So many unanswered questions

Hey everyone just wanet to hear some advice, about my many unanswered questions. I was only 16 when I was diagnosed, and my parent’s coming from very old fashioned households didnt educate themselves, I think it mostly terrified them. They didnt want to really admit that I was sick untill I started loosing my sight and started having seizures. :frowning: but they finally gave up and cried for a while and admitted me to the hospital, I had 2 surgeries and for some reason I only remember one. I think I might have blocked it out. So now im 27 years old and still have zero closer about what happened. I was left with anxiety, depression and my own diagnosis of insomnia. I hate going to hospitals because it reminds me of the whole ordeal, like I need another reminder since I will be taking seizure meds for the rest of my life. Again I was only 16 so I didn’t think to ask ?? I dont even know if im capable of asking my neurologist any questions due to my anxiety over all this. So now having a child of my own makes me realize that if I was ever put in my parents shoes I would handle it in a different way. So im trying to educate myself and catch up on everything that I went through and so many of you are going through aswell. I feel for you all and know exactly what you all are going through.

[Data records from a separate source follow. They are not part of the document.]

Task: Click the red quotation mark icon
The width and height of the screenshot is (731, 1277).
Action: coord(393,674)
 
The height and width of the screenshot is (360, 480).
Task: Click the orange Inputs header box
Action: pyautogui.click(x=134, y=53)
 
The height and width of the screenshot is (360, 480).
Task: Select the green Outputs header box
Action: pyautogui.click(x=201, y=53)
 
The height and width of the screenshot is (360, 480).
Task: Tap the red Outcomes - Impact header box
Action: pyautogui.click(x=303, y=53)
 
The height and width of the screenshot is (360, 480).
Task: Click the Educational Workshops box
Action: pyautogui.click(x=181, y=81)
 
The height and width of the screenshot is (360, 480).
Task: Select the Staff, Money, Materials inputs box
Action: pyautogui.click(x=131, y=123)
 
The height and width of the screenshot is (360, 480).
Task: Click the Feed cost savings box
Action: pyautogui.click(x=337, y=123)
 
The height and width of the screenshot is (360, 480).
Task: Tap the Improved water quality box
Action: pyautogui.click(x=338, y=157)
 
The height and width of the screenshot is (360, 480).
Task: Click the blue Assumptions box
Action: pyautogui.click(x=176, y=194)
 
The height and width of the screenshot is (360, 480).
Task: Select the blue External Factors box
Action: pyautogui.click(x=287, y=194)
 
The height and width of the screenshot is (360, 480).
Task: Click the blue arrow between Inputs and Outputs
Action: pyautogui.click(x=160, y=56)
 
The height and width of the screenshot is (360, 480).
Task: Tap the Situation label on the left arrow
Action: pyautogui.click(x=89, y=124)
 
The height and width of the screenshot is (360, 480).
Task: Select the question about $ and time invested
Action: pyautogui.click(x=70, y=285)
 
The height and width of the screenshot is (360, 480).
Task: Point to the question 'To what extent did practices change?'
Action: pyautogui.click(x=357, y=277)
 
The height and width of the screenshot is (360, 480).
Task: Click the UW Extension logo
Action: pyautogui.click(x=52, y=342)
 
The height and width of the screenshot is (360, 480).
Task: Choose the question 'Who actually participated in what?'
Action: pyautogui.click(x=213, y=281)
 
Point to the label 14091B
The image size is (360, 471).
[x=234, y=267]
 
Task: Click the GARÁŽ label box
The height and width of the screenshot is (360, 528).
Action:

Thank u for letting me vent, it might sound a little confusing since I think I was rambling but I hope u all can take a look at this and can give me some advice on anything… much love Rose

Hi, Rose, if you can obtain your records, it's possible that your gp could go over them with you, for starters, if that would be less anxiety provoking. It doesn't sound like there is a need for hurry, so take your time getting comfortable with the new information, and just keep reminding yourself, information won't hurt you. Do you still have seizures? Or are the meds just preventive?